Casos confirmados de sarampo nas Américas ultrapassaram o triplo em 2026, totalizando 47.469 registros até 18 de julho em 16 países e um território. A doença já provocou 44 mortes, segundo a Organização Pan-Americana da Saúde (Opas).
O número de casos é mais de três vezes superior aos 15.011 registrados em todo o ano de 2025, quando 32 pessoas morreram. O surto concentra-se principalmente na América do Norte e na América Central, com Guatemala, México, Estados Unidos e Peru respondendo por cerca de 95% dos registros regionais.
No Brasil, foram confirmados 26 casos, todos ligados à importação do vírus. Diante desse quadro, o Ministério da Saúde reforça a Campanha de Multivacinação, que ocorre nacionalmente até o dia 1º de setembro, visando crianças e adolescentes menores de 15 anos.

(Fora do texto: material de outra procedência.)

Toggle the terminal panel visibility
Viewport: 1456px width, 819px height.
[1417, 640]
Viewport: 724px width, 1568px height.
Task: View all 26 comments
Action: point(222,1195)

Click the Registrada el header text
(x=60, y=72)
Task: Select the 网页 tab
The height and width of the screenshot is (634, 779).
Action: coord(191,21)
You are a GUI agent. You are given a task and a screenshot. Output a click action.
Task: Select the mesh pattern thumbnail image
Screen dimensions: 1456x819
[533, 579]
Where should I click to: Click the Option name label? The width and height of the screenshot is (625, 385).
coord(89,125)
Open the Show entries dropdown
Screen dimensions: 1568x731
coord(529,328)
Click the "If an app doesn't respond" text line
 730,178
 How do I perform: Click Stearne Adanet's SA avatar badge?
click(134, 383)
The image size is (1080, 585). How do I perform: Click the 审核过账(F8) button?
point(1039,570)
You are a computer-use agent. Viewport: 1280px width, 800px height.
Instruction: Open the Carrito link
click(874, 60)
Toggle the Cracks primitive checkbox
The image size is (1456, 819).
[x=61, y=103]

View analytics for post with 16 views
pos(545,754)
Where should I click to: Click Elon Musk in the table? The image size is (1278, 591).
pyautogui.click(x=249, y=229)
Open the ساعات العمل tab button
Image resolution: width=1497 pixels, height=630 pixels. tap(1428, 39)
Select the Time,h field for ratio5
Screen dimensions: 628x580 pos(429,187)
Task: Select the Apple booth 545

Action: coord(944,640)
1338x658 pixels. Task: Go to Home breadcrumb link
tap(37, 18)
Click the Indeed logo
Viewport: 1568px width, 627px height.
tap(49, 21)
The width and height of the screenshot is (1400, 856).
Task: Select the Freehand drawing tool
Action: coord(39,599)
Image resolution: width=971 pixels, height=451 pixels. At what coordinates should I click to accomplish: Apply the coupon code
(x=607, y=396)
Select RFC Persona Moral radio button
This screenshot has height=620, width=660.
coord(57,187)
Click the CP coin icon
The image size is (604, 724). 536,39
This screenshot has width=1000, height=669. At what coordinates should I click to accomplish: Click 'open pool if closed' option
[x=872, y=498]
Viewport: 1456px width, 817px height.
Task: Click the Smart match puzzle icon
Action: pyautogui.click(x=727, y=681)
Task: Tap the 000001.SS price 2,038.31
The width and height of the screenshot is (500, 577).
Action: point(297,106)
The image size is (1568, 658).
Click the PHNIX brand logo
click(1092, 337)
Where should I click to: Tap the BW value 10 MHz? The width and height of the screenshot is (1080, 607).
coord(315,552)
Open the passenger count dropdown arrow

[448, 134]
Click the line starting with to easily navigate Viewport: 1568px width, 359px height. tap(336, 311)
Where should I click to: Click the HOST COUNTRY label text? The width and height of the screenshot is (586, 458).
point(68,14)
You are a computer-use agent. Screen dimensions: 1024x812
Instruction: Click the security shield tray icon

O ministro da Saúde, Alexandre Padilha, mencionou que o país perdeu a certificação de eliminação do sarampo em 2019. Padilha afirmou que, na época, um surto iniciado em São Paulo levou a mais de 20 mil infectados por falta de ação firme.
A circulação do vírus reacende a necessidade de manter altas coberturas vacinais e identificar rapidamente novos casos. Nos Estados Unidos, o presidente Donald Trump assinou uma ordem que prevê mudanças na política de vacinação infantil, incluindo a redução de imunizantes obrigatórios.